**Task details**
Your answer should be an exact copy of every record.

**Input data**
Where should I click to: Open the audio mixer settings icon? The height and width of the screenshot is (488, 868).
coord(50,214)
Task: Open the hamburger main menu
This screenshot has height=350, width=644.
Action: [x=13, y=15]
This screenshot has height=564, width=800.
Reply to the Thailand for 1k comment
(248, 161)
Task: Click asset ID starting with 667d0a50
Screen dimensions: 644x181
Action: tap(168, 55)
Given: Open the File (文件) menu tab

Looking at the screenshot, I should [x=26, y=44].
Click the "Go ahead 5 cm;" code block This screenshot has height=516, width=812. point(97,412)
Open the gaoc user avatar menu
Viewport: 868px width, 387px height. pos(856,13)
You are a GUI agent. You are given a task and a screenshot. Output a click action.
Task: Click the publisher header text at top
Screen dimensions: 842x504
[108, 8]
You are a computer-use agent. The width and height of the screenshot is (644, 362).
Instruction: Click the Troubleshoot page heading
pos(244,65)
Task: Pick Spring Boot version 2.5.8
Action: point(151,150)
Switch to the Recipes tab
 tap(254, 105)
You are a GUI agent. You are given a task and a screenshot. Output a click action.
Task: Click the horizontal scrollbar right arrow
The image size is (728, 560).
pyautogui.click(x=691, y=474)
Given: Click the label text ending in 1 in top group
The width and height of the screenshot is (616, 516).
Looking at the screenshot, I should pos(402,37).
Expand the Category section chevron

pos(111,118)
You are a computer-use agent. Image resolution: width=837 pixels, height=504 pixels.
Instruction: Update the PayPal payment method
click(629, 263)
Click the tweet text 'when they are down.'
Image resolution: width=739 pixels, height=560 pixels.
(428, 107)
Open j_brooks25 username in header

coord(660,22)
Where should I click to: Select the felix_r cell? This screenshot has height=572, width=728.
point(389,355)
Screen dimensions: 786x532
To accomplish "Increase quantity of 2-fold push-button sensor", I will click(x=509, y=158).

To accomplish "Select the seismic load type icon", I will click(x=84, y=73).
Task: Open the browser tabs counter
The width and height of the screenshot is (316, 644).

**Task solution**
Where should I click to: Open the audio mixer settings icon? The height and width of the screenshot is (488, 868).
coord(50,214)
Task: Open the hamburger main menu
This screenshot has height=350, width=644.
Action: [x=13, y=15]
This screenshot has height=564, width=800.
Reply to the Thailand for 1k comment
(248, 161)
Task: Click asset ID starting with 667d0a50
Screen dimensions: 644x181
Action: tap(168, 55)
Given: Open the File (文件) menu tab

Looking at the screenshot, I should [x=26, y=44].
Click the "Go ahead 5 cm;" code block This screenshot has height=516, width=812. point(97,412)
Open the gaoc user avatar menu
Viewport: 868px width, 387px height. pos(856,13)
You are a GUI agent. You are given a task and a screenshot. Output a click action.
Task: Click the publisher header text at top
Screen dimensions: 842x504
[108, 8]
You are a computer-use agent. The width and height of the screenshot is (644, 362).
Instruction: Click the Troubleshoot page heading
pos(244,65)
Task: Pick Spring Boot version 2.5.8
Action: point(151,150)
Switch to the Recipes tab
 tap(254, 105)
You are a GUI agent. You are given a task and a screenshot. Output a click action.
Task: Click the horizontal scrollbar right arrow
The image size is (728, 560).
pyautogui.click(x=691, y=474)
Given: Click the label text ending in 1 in top group
The width and height of the screenshot is (616, 516).
Looking at the screenshot, I should pos(402,37).
Expand the Category section chevron

pos(111,118)
You are a computer-use agent. Image resolution: width=837 pixels, height=504 pixels.
Instruction: Update the PayPal payment method
click(629, 263)
Click the tweet text 'when they are down.'
Image resolution: width=739 pixels, height=560 pixels.
(428, 107)
Open j_brooks25 username in header

coord(660,22)
Where should I click to: Select the felix_r cell? This screenshot has height=572, width=728.
point(389,355)
Screen dimensions: 786x532
To accomplish "Increase quantity of 2-fold push-button sensor", I will click(x=509, y=158).

To accomplish "Select the seismic load type icon", I will click(x=84, y=73).
Task: Open the browser tabs counter
The width and height of the screenshot is (316, 644).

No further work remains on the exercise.